> ACTIVITY
Everything in the listing below from the line containing "Task: Open the Positions sub-tab" through the line containing "Screen dimensions: 1568x703" must be repeated exactly; the remaining lines are not wanted.

Start of DATA UNDER STUDY

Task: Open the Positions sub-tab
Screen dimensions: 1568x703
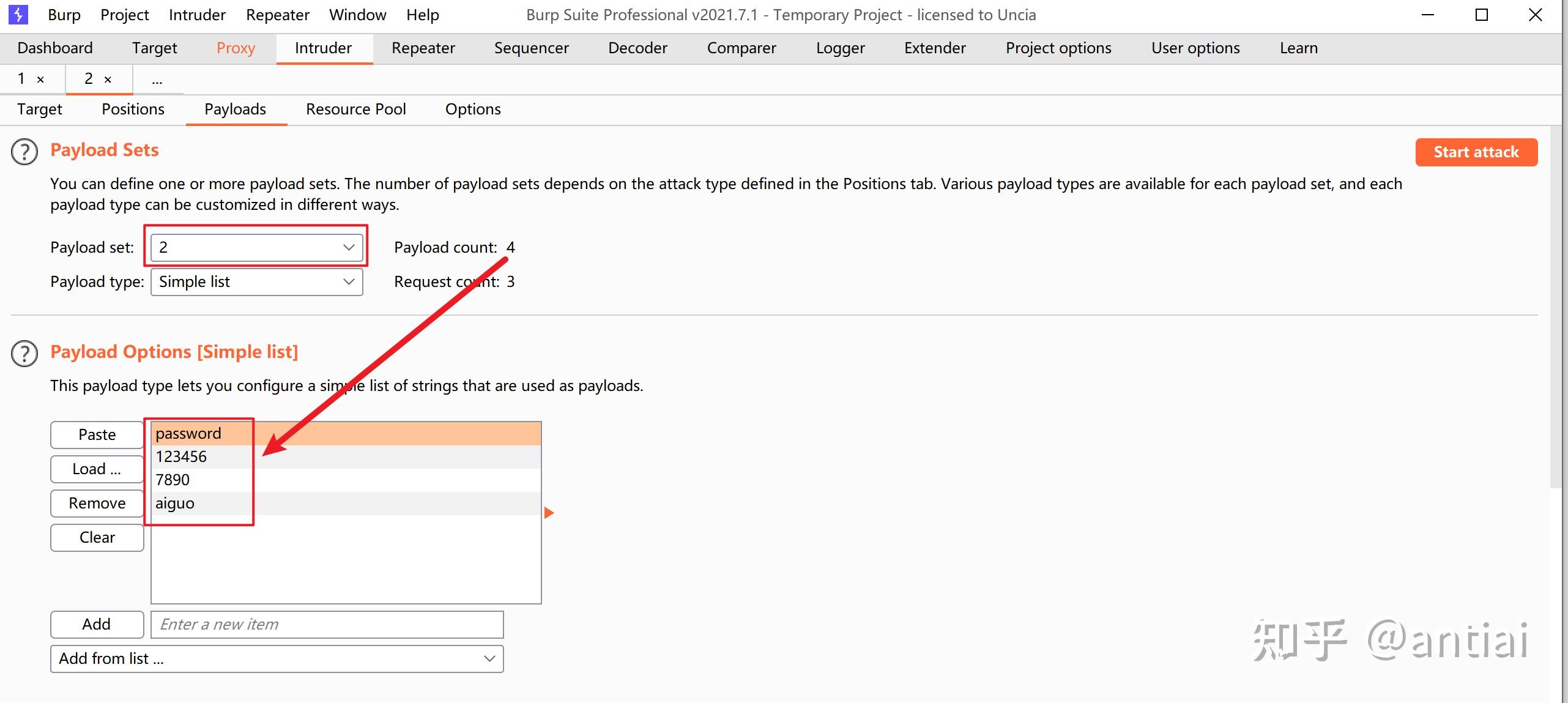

End of DATA UNDER STUDY
Start of DATA UNDER STUDY

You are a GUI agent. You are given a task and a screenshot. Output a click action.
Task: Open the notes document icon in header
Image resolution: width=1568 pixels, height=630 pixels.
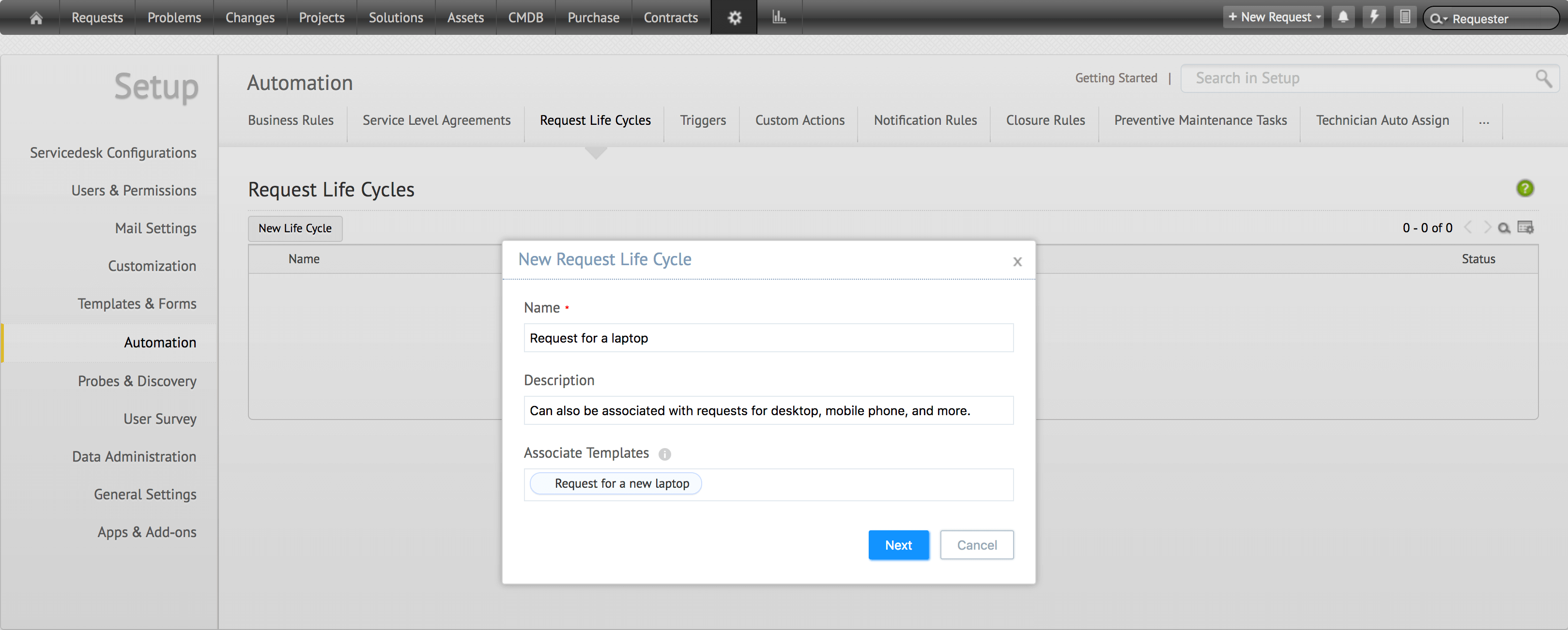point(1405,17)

End of DATA UNDER STUDY

> FINAL ANSWER
Task: Open the Positions sub-tab
Screen dimensions: 1568x703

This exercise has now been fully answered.